* Instructions for the task:
The entries below should be output exactly as written.

* Input material:
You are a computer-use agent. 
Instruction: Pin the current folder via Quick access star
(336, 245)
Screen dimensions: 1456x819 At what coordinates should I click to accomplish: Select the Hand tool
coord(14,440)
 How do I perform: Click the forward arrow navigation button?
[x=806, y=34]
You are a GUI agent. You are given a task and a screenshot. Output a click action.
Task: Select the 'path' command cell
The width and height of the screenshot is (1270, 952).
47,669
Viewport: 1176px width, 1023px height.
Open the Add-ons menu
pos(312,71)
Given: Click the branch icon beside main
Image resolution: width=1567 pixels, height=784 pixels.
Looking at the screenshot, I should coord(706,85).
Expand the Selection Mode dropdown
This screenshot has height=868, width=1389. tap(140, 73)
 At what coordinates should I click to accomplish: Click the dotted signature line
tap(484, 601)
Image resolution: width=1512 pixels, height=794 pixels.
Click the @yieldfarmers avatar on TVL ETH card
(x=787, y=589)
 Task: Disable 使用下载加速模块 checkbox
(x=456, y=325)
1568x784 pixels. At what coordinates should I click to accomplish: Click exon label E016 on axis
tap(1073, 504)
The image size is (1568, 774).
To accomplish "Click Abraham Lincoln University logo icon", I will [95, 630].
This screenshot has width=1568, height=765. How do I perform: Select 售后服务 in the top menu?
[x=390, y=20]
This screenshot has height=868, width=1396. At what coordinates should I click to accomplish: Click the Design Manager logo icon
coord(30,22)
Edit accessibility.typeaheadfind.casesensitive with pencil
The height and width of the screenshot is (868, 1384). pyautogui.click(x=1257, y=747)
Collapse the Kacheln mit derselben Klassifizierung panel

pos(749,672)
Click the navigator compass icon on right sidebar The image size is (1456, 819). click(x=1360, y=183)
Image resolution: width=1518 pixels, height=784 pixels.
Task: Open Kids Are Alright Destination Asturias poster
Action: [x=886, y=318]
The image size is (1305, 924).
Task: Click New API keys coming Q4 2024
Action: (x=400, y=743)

* Answer:
You are a computer-use agent. 
Instruction: Pin the current folder via Quick access star
(336, 245)
Screen dimensions: 1456x819 At what coordinates should I click to accomplish: Select the Hand tool
coord(14,440)
 How do I perform: Click the forward arrow navigation button?
[x=806, y=34]
You are a GUI agent. You are given a task and a screenshot. Output a click action.
Task: Select the 'path' command cell
The width and height of the screenshot is (1270, 952).
47,669
Viewport: 1176px width, 1023px height.
Open the Add-ons menu
pos(312,71)
Given: Click the branch icon beside main
Image resolution: width=1567 pixels, height=784 pixels.
Looking at the screenshot, I should coord(706,85).
Expand the Selection Mode dropdown
This screenshot has height=868, width=1389. tap(140, 73)
 At what coordinates should I click to accomplish: Click the dotted signature line
tap(484, 601)
Image resolution: width=1512 pixels, height=794 pixels.
Click the @yieldfarmers avatar on TVL ETH card
(x=787, y=589)
 Task: Disable 使用下载加速模块 checkbox
(x=456, y=325)
1568x784 pixels. At what coordinates should I click to accomplish: Click exon label E016 on axis
tap(1073, 504)
The image size is (1568, 774).
To accomplish "Click Abraham Lincoln University logo icon", I will [95, 630].
This screenshot has width=1568, height=765. How do I perform: Select 售后服务 in the top menu?
[x=390, y=20]
This screenshot has height=868, width=1396. At what coordinates should I click to accomplish: Click the Design Manager logo icon
coord(30,22)
Edit accessibility.typeaheadfind.casesensitive with pencil
The height and width of the screenshot is (868, 1384). pyautogui.click(x=1257, y=747)
Collapse the Kacheln mit derselben Klassifizierung panel

pos(749,672)
Click the navigator compass icon on right sidebar The image size is (1456, 819). click(x=1360, y=183)
Image resolution: width=1518 pixels, height=784 pixels.
Task: Open Kids Are Alright Destination Asturias poster
Action: [x=886, y=318]
The image size is (1305, 924).
Task: Click New API keys coming Q4 2024
Action: (x=400, y=743)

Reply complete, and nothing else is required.